■ **TASK OBJECTIVE**: In the listing that follows, locate the line containing "This screenshot has height=424, width=565." and the line containing "Pull out the left side drawer handle". Retype exactly those two lines and every line between them, and nothing more.

■ **SOURCE MATERIAL**:
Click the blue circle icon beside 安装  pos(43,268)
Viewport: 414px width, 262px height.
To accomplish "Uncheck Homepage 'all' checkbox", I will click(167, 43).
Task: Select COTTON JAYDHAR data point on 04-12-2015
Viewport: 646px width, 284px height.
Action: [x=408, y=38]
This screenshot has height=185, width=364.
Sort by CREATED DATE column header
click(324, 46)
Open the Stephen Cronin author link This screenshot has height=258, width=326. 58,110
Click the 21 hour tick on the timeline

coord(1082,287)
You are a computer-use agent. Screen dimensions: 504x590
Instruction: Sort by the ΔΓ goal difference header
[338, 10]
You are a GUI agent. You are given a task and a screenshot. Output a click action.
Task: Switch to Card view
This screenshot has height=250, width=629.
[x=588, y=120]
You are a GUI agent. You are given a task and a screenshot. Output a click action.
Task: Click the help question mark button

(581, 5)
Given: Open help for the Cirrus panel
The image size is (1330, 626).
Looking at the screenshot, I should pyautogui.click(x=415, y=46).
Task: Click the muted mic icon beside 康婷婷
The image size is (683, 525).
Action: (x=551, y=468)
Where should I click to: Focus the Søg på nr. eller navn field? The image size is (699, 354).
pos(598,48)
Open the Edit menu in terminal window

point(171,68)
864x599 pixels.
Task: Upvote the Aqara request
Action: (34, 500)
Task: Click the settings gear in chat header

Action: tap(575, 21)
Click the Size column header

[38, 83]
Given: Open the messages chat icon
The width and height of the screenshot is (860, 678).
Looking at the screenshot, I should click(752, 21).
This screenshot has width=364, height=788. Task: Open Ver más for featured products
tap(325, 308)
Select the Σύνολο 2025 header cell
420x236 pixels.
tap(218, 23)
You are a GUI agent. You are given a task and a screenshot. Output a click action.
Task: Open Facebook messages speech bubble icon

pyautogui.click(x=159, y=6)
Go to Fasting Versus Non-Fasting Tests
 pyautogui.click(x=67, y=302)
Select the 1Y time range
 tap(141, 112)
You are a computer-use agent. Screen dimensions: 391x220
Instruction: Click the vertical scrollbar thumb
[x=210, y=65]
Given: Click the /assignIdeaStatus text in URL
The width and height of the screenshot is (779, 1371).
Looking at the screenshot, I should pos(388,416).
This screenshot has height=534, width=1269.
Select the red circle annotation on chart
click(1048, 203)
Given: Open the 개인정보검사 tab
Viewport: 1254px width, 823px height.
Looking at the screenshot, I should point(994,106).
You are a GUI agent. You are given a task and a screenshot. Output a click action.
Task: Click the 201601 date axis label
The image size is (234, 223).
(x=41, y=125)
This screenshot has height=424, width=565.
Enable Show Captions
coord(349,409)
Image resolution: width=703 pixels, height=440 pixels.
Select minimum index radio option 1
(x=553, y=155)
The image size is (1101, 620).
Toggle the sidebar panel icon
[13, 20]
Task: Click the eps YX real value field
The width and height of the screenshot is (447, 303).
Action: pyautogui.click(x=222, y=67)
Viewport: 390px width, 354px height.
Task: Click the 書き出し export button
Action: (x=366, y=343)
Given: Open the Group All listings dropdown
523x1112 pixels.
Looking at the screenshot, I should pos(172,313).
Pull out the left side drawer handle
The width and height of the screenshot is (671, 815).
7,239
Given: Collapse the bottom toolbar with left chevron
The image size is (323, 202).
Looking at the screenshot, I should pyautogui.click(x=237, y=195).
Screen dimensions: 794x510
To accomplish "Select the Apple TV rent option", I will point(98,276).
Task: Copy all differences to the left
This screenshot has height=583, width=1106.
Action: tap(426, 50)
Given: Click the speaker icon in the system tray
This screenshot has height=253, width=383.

■ **WRITTEN RESPONSE**:
This screenshot has height=424, width=565.
Enable Show Captions
coord(349,409)
Image resolution: width=703 pixels, height=440 pixels.
Select minimum index radio option 1
(x=553, y=155)
The image size is (1101, 620).
Toggle the sidebar panel icon
[13, 20]
Task: Click the eps YX real value field
The width and height of the screenshot is (447, 303).
Action: pyautogui.click(x=222, y=67)
Viewport: 390px width, 354px height.
Task: Click the 書き出し export button
Action: (x=366, y=343)
Given: Open the Group All listings dropdown
523x1112 pixels.
Looking at the screenshot, I should pos(172,313).
Pull out the left side drawer handle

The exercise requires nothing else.